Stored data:
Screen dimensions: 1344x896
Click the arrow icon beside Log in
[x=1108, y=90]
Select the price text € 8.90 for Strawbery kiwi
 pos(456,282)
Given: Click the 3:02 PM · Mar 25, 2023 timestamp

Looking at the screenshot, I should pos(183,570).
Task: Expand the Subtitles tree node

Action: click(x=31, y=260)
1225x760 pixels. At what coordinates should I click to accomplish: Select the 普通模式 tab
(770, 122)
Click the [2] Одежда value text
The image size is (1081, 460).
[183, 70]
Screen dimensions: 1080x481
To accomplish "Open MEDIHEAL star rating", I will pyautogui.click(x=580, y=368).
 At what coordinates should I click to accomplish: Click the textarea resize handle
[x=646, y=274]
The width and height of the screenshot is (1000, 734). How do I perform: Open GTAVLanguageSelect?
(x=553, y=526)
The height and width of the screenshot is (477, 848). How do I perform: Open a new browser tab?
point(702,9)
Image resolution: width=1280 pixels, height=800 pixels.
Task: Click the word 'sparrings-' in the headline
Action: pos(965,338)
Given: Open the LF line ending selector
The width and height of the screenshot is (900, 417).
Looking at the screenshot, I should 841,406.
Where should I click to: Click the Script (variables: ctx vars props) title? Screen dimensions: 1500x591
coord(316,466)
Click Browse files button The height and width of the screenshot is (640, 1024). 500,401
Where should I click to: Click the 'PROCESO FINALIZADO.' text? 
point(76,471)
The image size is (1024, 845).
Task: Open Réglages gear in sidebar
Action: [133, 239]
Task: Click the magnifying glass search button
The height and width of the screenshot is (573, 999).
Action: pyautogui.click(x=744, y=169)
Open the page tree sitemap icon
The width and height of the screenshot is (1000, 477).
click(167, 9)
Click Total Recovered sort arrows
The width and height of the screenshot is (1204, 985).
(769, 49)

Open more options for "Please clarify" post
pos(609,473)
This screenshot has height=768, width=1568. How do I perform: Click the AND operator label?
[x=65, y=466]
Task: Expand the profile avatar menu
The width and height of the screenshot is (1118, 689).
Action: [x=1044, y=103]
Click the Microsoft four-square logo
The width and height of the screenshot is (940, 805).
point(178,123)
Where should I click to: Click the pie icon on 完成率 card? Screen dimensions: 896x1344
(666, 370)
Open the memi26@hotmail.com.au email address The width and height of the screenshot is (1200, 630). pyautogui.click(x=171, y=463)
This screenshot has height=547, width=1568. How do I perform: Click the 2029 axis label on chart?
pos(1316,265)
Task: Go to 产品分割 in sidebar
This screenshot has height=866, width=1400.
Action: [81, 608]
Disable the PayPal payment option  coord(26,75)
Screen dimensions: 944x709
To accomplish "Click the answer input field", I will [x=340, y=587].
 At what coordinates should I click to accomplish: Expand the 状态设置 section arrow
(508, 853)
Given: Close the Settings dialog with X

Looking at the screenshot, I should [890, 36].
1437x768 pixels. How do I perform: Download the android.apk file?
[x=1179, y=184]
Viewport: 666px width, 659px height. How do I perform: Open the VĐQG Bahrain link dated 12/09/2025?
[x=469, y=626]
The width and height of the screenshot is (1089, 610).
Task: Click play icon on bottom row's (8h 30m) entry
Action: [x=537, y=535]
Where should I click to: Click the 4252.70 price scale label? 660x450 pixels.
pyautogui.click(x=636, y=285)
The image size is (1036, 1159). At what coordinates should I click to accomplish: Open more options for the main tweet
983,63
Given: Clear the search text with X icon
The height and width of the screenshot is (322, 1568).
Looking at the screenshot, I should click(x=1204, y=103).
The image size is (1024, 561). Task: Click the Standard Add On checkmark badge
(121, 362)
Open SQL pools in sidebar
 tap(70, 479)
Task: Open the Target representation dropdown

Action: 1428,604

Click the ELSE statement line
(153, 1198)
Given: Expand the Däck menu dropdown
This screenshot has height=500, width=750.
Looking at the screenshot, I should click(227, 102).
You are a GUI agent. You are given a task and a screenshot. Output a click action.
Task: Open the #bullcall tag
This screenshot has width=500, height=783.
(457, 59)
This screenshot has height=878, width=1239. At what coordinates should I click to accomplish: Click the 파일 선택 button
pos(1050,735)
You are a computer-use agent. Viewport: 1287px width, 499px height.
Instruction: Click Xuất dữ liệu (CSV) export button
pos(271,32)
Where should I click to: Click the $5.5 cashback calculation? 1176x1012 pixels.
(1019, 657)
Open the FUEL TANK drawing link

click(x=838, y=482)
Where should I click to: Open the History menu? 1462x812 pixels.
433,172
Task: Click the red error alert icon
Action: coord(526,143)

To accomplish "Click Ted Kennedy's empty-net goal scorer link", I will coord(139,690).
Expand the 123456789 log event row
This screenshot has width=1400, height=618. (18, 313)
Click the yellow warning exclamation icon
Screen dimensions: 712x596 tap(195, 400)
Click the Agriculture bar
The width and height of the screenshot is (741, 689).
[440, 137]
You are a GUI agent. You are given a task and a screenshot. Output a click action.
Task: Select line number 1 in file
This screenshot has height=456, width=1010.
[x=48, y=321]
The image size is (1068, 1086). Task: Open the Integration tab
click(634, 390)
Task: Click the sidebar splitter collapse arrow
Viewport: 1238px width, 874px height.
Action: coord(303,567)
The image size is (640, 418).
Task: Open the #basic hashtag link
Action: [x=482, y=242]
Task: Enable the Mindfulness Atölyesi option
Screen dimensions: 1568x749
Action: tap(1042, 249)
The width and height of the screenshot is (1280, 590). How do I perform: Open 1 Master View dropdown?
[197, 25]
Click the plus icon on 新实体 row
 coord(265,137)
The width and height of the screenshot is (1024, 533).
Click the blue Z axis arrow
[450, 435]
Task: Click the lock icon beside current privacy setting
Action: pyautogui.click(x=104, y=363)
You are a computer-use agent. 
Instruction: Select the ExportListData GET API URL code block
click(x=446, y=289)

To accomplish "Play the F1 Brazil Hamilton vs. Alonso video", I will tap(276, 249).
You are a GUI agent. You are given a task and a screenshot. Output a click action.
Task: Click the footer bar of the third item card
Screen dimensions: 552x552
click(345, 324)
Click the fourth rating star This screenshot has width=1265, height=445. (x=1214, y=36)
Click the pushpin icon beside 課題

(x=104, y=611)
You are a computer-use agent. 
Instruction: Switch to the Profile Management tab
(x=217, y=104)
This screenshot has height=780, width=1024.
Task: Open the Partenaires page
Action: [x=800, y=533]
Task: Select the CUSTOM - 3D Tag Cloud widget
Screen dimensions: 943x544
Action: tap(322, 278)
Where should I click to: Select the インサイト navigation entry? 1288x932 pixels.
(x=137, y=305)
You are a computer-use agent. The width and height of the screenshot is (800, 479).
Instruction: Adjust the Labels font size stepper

# Goal of the exercise
Which lines of the records above contain the word "search"? Report each one.

# Exercise result
Task: Click the magnifying glass search button
Given: Clear the search text with X icon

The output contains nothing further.